В недрах французского правительства возник план спасения Османской империи путем ампутации отдельных ее частей. Грецию при этом предполагалось вознаградить Фессалией, частью Эпира и островом Крит. В ведомстве на Певческом мосту проект подвергся сокрушительной критике. Щедрость в нем предполагалось проявить лишь там, где существовала надежда на укрепление французских позиций. Сербия, Босния, Герцеговина, Македония отдавались на произвол мусульманского государства, подпираемого Европой. Претворение проекта в жизнь разобщит, а значит, и перессорит балканские народы. Россия помышляет о будущем христиан, Франция – об укреплении Османской империи, приходил к печальному выводу Горчаков.
Порта, убедившись, что ей ничего, кроме бумажных протестов, не угрожает, согласилась лишь несколько расширить административные права критских христиан.
Силы повстанцев иссякали, они обратились к королеве Виктории с просьбой о защите, но получили отказ. Множилось число инсургентов, полагавших нужным смириться, однако самые упорные еще держались. В августе 1868 года вожди встретились в Аскариесе и вынесли решение – добиваться присоединения к Греции. По кругу пустили чашу с кровью, каждый присутствующий пригубил ее в знак клятвы. Но в октябре руководители большинством голосов высказались за обращение к державам с просьбой о посредничестве и прекращении военных действий на условии предоставления административной автономии, обеспечивающей благосостояние жителей. О присоединении к Греции – ни слова[632].
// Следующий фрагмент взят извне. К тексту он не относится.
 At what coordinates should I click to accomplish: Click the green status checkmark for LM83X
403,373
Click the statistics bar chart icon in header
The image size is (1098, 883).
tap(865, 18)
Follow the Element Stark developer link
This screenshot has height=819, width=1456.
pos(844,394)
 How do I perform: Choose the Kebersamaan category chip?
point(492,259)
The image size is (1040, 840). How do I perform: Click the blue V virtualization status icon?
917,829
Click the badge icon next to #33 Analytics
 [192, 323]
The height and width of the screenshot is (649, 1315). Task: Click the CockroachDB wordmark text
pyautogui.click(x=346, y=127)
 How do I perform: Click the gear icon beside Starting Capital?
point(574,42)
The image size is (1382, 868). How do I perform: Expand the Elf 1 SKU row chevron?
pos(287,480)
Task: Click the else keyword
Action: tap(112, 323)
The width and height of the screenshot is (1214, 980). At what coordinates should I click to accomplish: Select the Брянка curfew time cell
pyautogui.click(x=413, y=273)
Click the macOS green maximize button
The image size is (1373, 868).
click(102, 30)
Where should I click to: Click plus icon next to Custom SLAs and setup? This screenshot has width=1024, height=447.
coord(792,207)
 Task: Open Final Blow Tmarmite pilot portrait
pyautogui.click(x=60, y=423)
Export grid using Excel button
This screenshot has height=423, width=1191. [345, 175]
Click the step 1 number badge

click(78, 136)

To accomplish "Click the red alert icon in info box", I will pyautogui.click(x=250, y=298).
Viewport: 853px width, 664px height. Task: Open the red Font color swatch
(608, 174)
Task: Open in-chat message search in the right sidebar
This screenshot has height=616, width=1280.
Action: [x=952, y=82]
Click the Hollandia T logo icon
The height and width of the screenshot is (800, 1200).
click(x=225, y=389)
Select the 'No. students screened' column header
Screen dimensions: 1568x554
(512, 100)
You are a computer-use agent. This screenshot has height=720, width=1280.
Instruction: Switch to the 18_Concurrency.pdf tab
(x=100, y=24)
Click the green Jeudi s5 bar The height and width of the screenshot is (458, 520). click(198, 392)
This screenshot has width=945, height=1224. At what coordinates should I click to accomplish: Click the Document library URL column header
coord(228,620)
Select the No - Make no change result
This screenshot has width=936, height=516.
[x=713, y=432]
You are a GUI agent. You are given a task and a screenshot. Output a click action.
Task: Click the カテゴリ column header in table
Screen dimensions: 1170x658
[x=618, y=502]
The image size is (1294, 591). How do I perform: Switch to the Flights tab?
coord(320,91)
Почувствовав силу, Высокая Порта потребовала прекратить вмешательство в ее внутренние дела. В январе-феврале 1869 года в Лондоне заседала конференция послов, по сути дела капитулировавшая перед Стамбулом. Она рекомендовала королю Георгу прекратить формирование отрядов волонтеров и не допускать вооружения судов для действий против Турции. A. M. Горчаков отводил душу, характеризуя ситуацию как «ублюдочную, негодную». Критянам предложили удовлетвориться введенным Портой 18 октября 1867 года Органическим регламентом, по которому власть на Крите принадлежала вали и командующему войсками. Первый имел двух заместителей, христианина и мусульманина, хотя христиане на острове составляли 3/4 жителей. Восстание затухло. Горчакову оставалось признать свое бессилие.
* * *
В 1870 году Франция тяжело, по большому счету, расплатилась за упрямое цепляние своей дипломатии за Парижский договор 1856 года, утратив в войне с Пруссией (а точнее – с коалицией германских государств во главе с нею) две провинции, Эльзас и Лотарингию. Вероятно, тесный военно-политический союз с Россией мог бы избавить ее от подобной участи. Но его надо было оплачивать отказом от поддержки нейтрализации Черного моря. Ничего опасного для режима Луи Наполеона появление эскадры в Севастополе не представляло, Босфор и Дарданеллы были закрыты для прохода боевых судов. В дополнение к международному запрету по их берегам располагались сотни пушек, что делало прорыв в Средиземное море просто невозможным. Но ведь итоги Крымской войны были преподнесены французской общественности как национальный триумф, а с триумфом следовало обращаться осторожно, особенно при посыпавшихся позднее неудачах на внешнеполитическом поприще. A. M. Горчакову, когда перед ним в сентябре 1870 года появился эмиссар находившегося в бегах французского правительства А. Тьер с намеками о поддержке, оставалось лишь выражать сочувствие. Встретили посланца приветливо, ласково, разве что слов соболезнования не произносили, чтобы не унижать поверженную державу. Горчаков с горечью сказал Тьеру: «Вы найдете здесь только живые симпатии к Франции, порожденные предпочтением, питаемым в России к вашей родине, и старою общностью интересов, давно забытых»[633]. Последние слова содержали прямой упрек: Наполеон свергнут, а Франция пожинает плоды его близорукой политики пренебрежения к российским интересам. Во французских источниках сохранились свидетельства о заявлениях Горчакова и самого императора, которые российская сторона сочла не подлежавшими тогда оглашению: министр выразил надежду на заключение в будущем союза между двумя странами, а Александр II уточнил – альянс должен быть основан «на мире, а не на войне и завоеваниях»[634]. Драчливый Наполеон отошел в прошлое, следовало думать о будущем.